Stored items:
▬▬▬▬▬▬▬▬▬▬

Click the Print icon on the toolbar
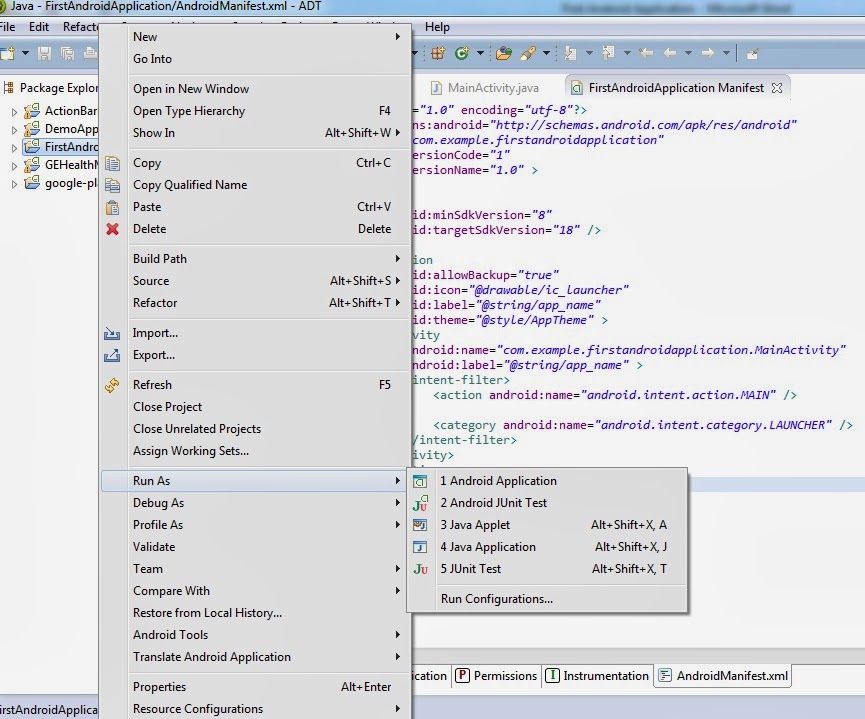 tap(88, 54)
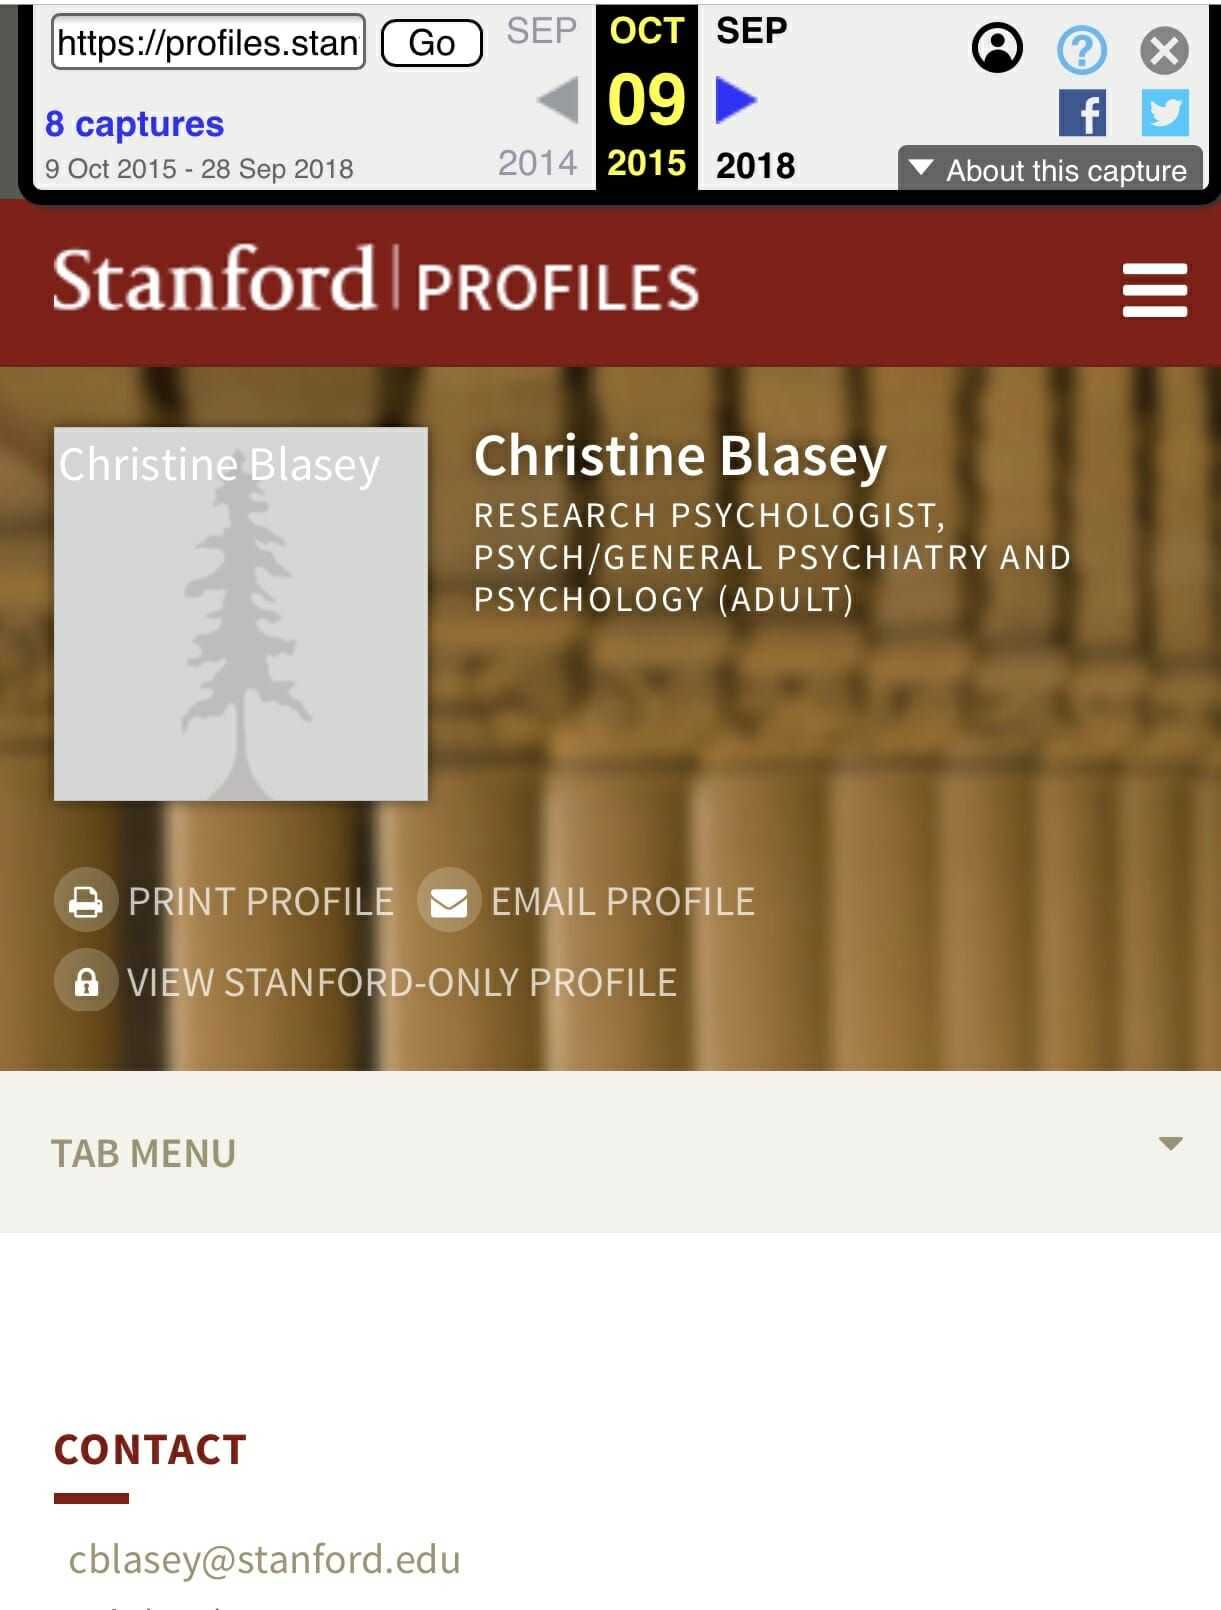Click the Wayback Machine user account icon
This screenshot has height=1610, width=1221.
click(x=996, y=48)

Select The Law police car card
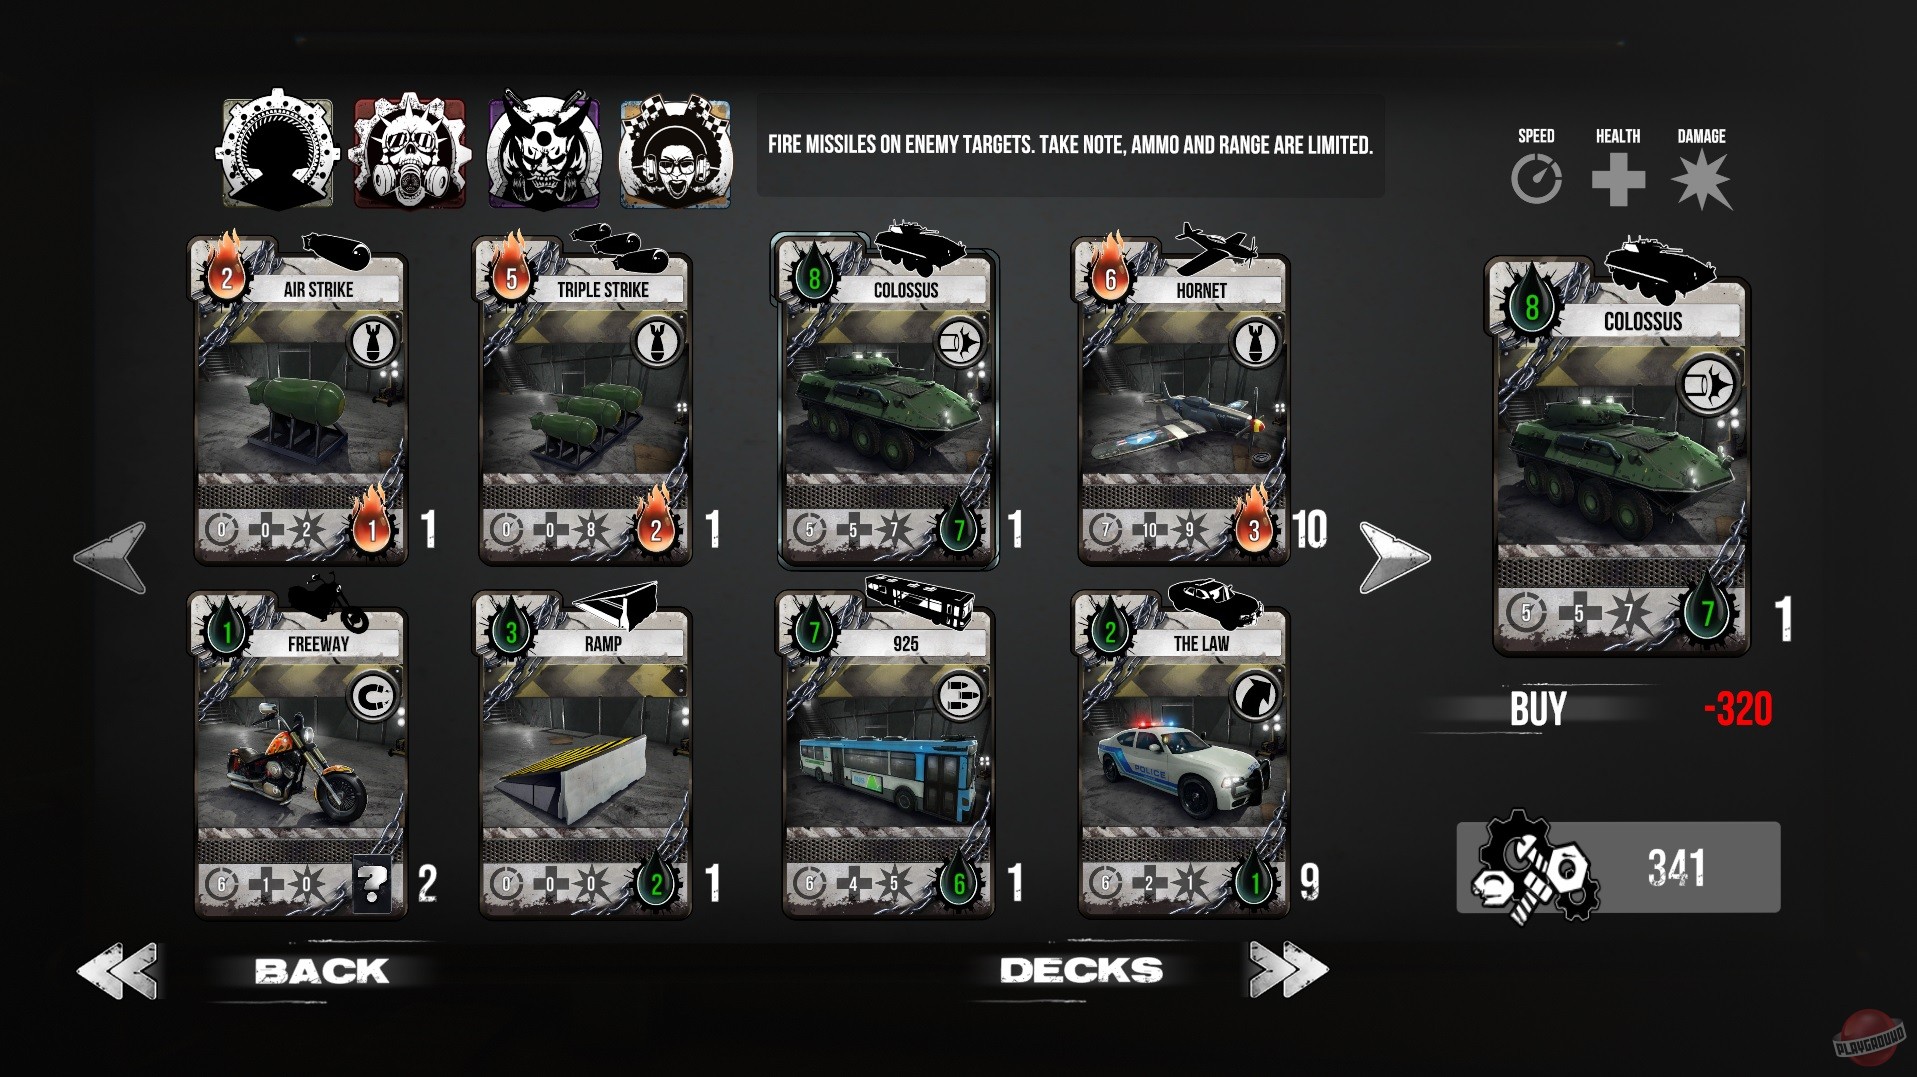tap(1183, 753)
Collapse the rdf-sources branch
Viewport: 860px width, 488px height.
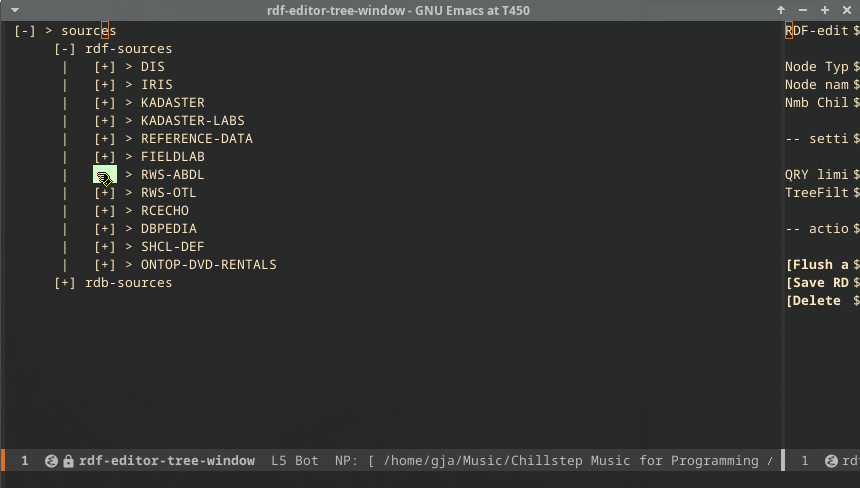[x=65, y=49]
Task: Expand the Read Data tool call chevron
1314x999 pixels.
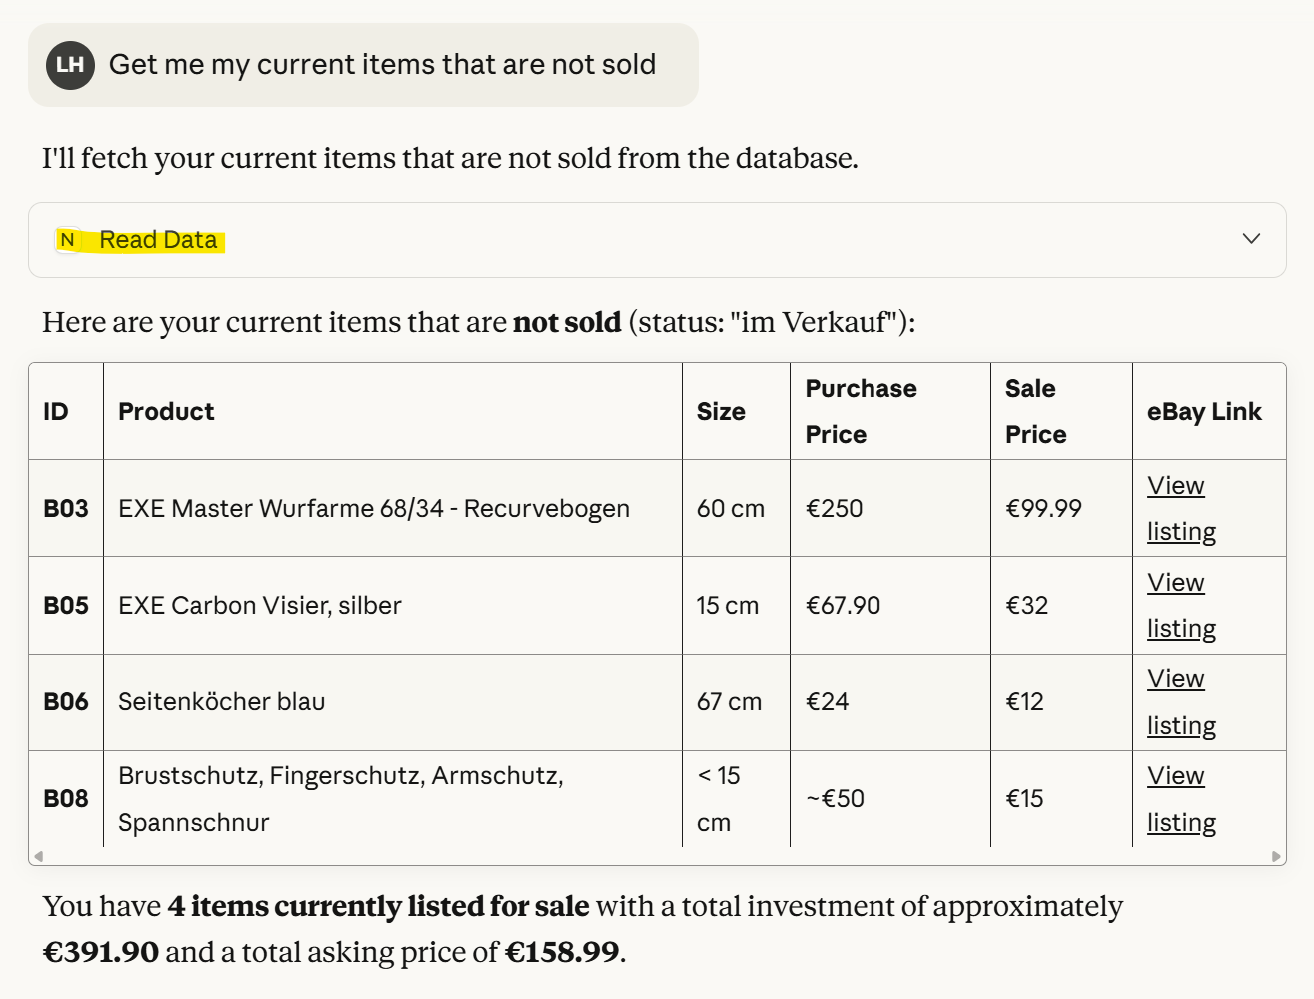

▬▬▬▬▬▬▬▬▬▬

- [Exercise]
Before duplicating, set the pictures aside; then output exactly the lines from the one with "Collapse the rdf-sources branch" through the end of the records, and only those.

- [Solution to the exercise]
Collapse the rdf-sources branch
Viewport: 860px width, 488px height.
[x=65, y=49]
Task: Expand the Read Data tool call chevron
1314x999 pixels.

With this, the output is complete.